It was 1975 and our family was living in Regina, Saskatchewan.  In this prairie city my Dad had his first posting as a pilot for the Royal Canadian Mounted Police.  He’d been serving as an RCMP officer for a few years already, but he finally landed his dream job flying planes for the Mounties.  So it was that he returned to where his RCMP career began, this time with a small family in tow.  While Dad was out flying the Beaver, and sometimes the Twin Otter, Mom was at home with me and my baby sister.

Though I was not yet 3 years old, I have some vivid memories of this time.  On one occasion, Mom was distracted with my sister Gloria in another room.  I was left in the kitchen by myself.  What could possibly go wrong? 

On the counter I spied a glass bottle containing some red liquid.  I was old enough to know that red liquid is generally sweet and tasty.  So naturally I reached up and grabbed the good stuff.  It had a lid that I easily screwed off.  I put the bottle to my lips and drank up.  And I drank the whole thing — polished it right off I did. 

As I was standing there and feeling quite satisfied, my Mom came into the kitchen to see me standing there with an empty bottle of cough syrup.  To my surprise, she became rather alarmed and the next thing I knew we were at our neighbour’s house and Mom was pleading with him to drive us somewhere.  Dad was slipping the surly bonds of earth somewhere over the prairies and our one family car was at the hangar waiting for his return. 

The neighbour seemed to understand Mom’s urgency.  We rushed over to some building on the other side of Regina.  Not long after arriving, I was flat on my back under some bright lights.  Some ladies were pinning me down by my arms and legs.  I was rather confused and distressed by all this.  Then some man came in and he had a machine.  He stuck a tube up my nose and down my throat and, by this time, I was in a wee bit of discomfort and alarm.  Then he turned on this machine to suck out my innards and I thought this was the end.  My not yet 3 year old life flashed before my eyes.  I looked over at my Mom thinking, “Why is she trying to kill me?”

It was only later that I came to understand it was quite the opposite.  When she rushed me to the hospital to get my stomach pumped out, she was saving my life.  But I was too young to understand it.  All my thoughts were of a premature demise.  The second time it happened, I thought the same.  That was after a pleasant snack of grass my Dad had recently sprayed with weed killer.  I’d been pretending to be a cow, you see.  Thankfully, I only had one stomach to pump out and not four.

It was my Mom’s instinctive love for her son that made her bring me to the hospital on both those occasions.  Though I couldn’t understand it at the time, she didn’t hate me and she wasn’t trying to end me.  Years later, realizing this helped me gain perspective on something my heavenly Father did. 

He called my Mom home when she was just 56 years old.  She had been struggling with her physical and mental health for several years and in the end it became too much for her.  She took an overdose of drugs and sadly ended her own life on May 27, 2002.

Mom’s suicide really made me wrestle with God and his ways.  On the one hand, I knew from the Bible that God’s providence encompasses both the things we experience as blessing and the things we experience as adversity – among many other passages, you could refer to Isaiah 45:7, Psalm 71:20 and Lamentations 3:38.  On the other hand, I struggled to reconcile that with God’s goodness and love for us.  How could a loving Father bring so much pain to our lives?

Eventually I realized that a third biblical truth was needed to bring this all together in a way I could accept.  It was simply that God is our heavenly Father and we are like little children compared to him (e.g.
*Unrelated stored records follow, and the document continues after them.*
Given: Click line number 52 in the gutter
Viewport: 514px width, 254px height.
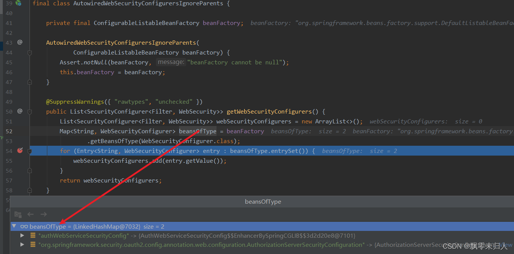Looking at the screenshot, I should click(x=9, y=131).
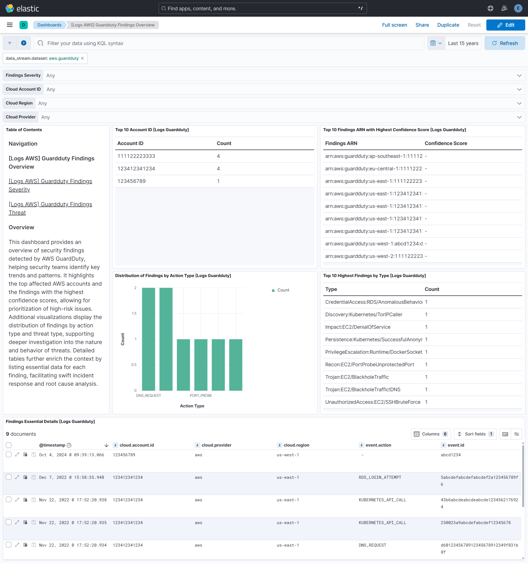Open the what's new celebration icon
This screenshot has height=563, width=528.
[504, 8]
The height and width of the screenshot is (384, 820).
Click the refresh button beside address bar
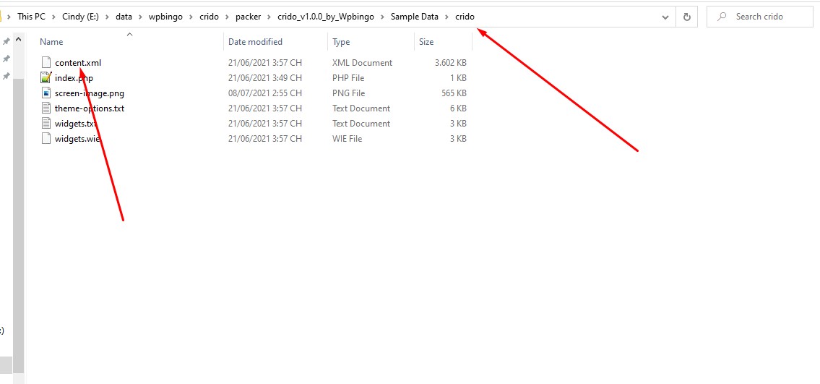pyautogui.click(x=686, y=17)
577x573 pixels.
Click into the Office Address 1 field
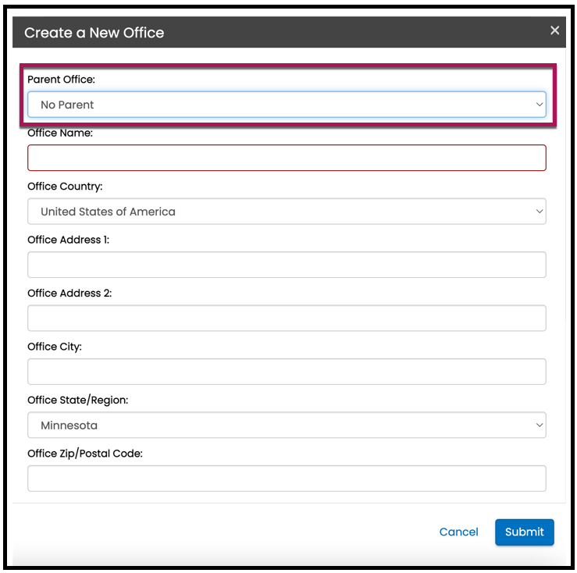click(x=287, y=265)
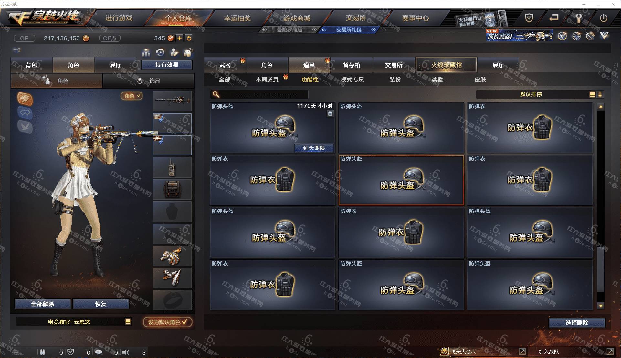This screenshot has width=621, height=358.
Task: Click the wolf head icon beside character
Action: (x=25, y=99)
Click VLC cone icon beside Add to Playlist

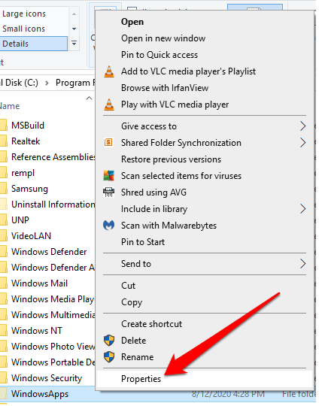click(109, 71)

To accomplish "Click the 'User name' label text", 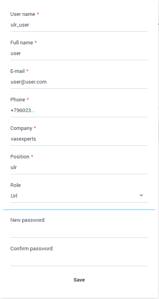I will (x=23, y=14).
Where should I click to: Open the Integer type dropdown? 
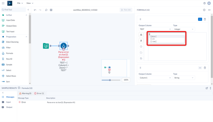click(x=184, y=29)
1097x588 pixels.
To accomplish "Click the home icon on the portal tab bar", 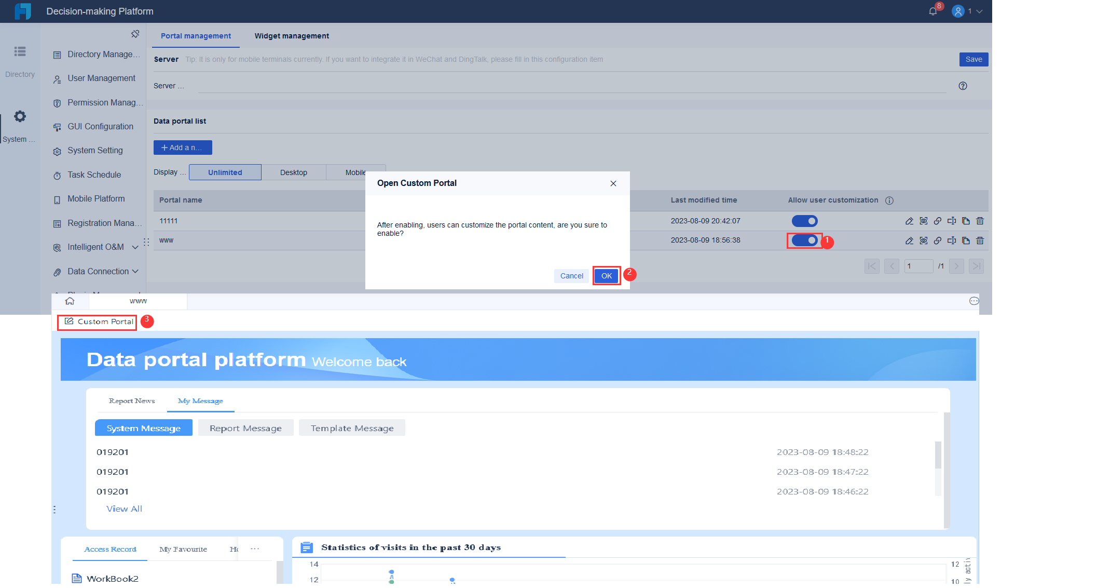I will click(x=70, y=301).
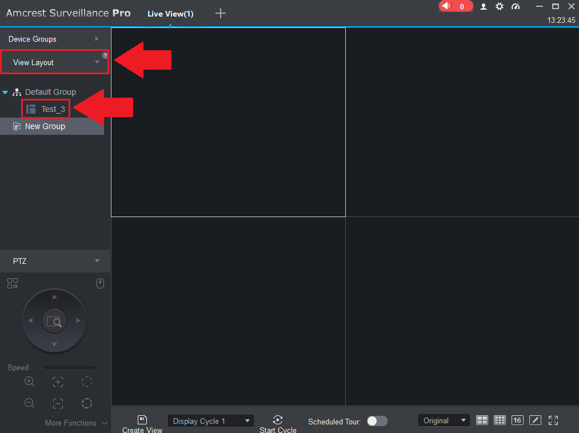This screenshot has width=579, height=433.
Task: Switch to the Live View(1) tab
Action: (170, 14)
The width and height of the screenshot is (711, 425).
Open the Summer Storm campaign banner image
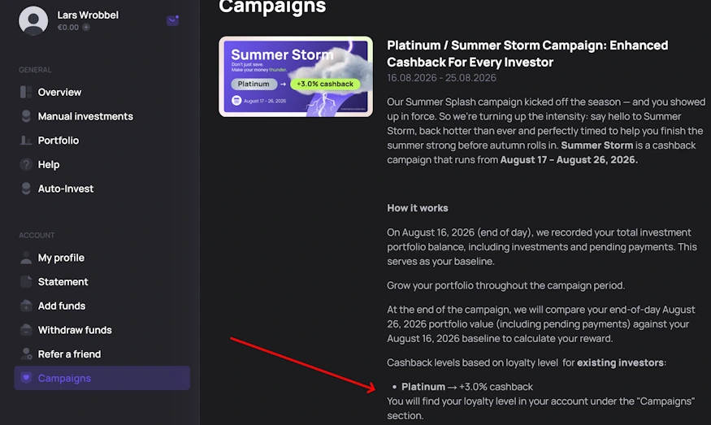click(x=296, y=76)
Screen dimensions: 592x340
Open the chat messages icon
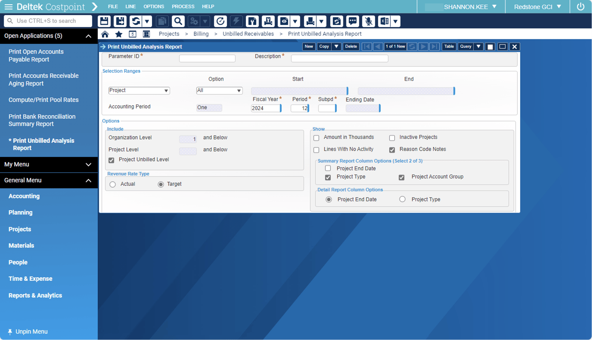[352, 21]
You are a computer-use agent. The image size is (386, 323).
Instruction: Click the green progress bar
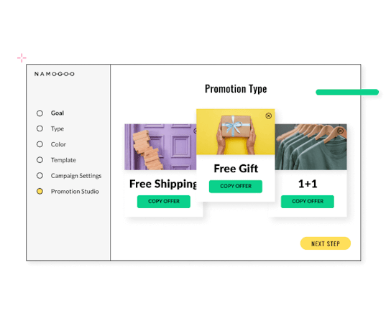point(347,92)
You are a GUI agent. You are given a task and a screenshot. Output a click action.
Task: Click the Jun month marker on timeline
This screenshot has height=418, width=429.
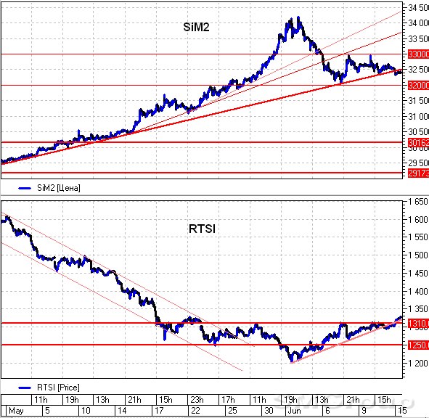294,411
Matthew 11:25).  Little children don’t necessarily understand what their parents are doing.  I didn’t understand what my Mom was doing with me back in Regina in 1975.  Now in 2002, I didn’t understand what my heavenly Father was doing.  But I came to realize that my Mom still loved me and what she did in 1975 wasn’t for my harm, but for my good.  My heavenly Father has promised that he loves me and I have to trust that his love is even greater than my Mom’s was and his plans even wiser, even when it came to what happened with my Mom’s death.

God hasn’t promised to give us all the answers to our questions.  I may never fully know why he did what he did on May 27, 2002.  I’m okay with that, because I do fully know why he did what he did on Good Friday at the cross.  The most horrific suffering ever experienced by a human being had a loving, redemptive purpose.  The cross proves God’s love for every Christian.  It shows how we can trust him through our tears.  God is good in the light and he’s good in the darkness.  I can trust him, and so can you.